◆ Assigned task ◆
Copy the full listing exactly, word for word.

◆ Data ◆
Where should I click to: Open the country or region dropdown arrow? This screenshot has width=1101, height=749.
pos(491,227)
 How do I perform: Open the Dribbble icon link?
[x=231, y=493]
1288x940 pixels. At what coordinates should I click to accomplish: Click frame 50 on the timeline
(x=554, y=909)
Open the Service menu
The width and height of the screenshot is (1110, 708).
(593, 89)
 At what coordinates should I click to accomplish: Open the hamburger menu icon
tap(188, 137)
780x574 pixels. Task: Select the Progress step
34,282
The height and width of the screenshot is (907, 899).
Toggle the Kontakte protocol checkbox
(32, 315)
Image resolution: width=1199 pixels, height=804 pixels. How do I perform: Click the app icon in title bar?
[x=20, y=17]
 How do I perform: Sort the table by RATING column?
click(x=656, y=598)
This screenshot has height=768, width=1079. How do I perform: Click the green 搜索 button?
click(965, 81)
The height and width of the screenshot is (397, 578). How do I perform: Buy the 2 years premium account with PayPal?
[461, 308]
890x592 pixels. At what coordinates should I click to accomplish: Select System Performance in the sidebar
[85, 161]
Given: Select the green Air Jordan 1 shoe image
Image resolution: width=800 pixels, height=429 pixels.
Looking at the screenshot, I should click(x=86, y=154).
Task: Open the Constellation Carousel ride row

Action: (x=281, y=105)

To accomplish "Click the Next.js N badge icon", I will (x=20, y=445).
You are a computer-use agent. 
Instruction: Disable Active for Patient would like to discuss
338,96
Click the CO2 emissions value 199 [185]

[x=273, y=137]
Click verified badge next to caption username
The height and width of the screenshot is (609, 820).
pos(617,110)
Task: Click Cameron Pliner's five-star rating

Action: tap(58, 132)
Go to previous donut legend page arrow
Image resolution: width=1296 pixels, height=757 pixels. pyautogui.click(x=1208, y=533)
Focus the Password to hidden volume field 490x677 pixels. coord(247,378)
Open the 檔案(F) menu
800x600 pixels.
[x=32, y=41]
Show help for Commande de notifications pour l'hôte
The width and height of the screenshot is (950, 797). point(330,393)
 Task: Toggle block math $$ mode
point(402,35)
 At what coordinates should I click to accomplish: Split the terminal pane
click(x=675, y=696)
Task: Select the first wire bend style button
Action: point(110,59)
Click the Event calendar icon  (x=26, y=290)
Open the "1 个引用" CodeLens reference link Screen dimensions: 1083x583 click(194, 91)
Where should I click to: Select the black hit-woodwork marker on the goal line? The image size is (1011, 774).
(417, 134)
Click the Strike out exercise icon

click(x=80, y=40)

◆ Answer area ◆
Where should I click to: Open the country or region dropdown arrow? This screenshot has width=1101, height=749.
pos(491,227)
 How do I perform: Open the Dribbble icon link?
[x=231, y=493]
1288x940 pixels. At what coordinates should I click to accomplish: Click frame 50 on the timeline
(x=554, y=909)
Open the Service menu
The width and height of the screenshot is (1110, 708).
(593, 89)
 At what coordinates should I click to accomplish: Open the hamburger menu icon
tap(188, 137)
780x574 pixels. Task: Select the Progress step
34,282
The height and width of the screenshot is (907, 899).
Toggle the Kontakte protocol checkbox
(32, 315)
Image resolution: width=1199 pixels, height=804 pixels. How do I perform: Click the app icon in title bar?
[x=20, y=17]
 How do I perform: Sort the table by RATING column?
click(x=656, y=598)
This screenshot has height=768, width=1079. How do I perform: Click the green 搜索 button?
click(965, 81)
The height and width of the screenshot is (397, 578). How do I perform: Buy the 2 years premium account with PayPal?
[461, 308]
890x592 pixels. At what coordinates should I click to accomplish: Select System Performance in the sidebar
[85, 161]
Given: Select the green Air Jordan 1 shoe image
Image resolution: width=800 pixels, height=429 pixels.
Looking at the screenshot, I should click(x=86, y=154).
Task: Open the Constellation Carousel ride row

Action: (x=281, y=105)

To accomplish "Click the Next.js N badge icon", I will (x=20, y=445).
You are a computer-use agent. 
Instruction: Disable Active for Patient would like to discuss
338,96
Click the CO2 emissions value 199 [185]

[x=273, y=137]
Click verified badge next to caption username
The height and width of the screenshot is (609, 820).
pos(617,110)
Task: Click Cameron Pliner's five-star rating

Action: tap(58, 132)
Go to previous donut legend page arrow
Image resolution: width=1296 pixels, height=757 pixels. pyautogui.click(x=1208, y=533)
Focus the Password to hidden volume field 490x677 pixels. coord(247,378)
Open the 檔案(F) menu
800x600 pixels.
[x=32, y=41]
Show help for Commande de notifications pour l'hôte
The width and height of the screenshot is (950, 797). point(330,393)
 Task: Toggle block math $$ mode
point(402,35)
 At what coordinates should I click to accomplish: Split the terminal pane
click(x=675, y=696)
Task: Select the first wire bend style button
Action: point(110,59)
Click the Event calendar icon  (x=26, y=290)
Open the "1 个引用" CodeLens reference link Screen dimensions: 1083x583 click(194, 91)
Where should I click to: Select the black hit-woodwork marker on the goal line? The image size is (1011, 774).
(417, 134)
Click the Strike out exercise icon

click(x=80, y=40)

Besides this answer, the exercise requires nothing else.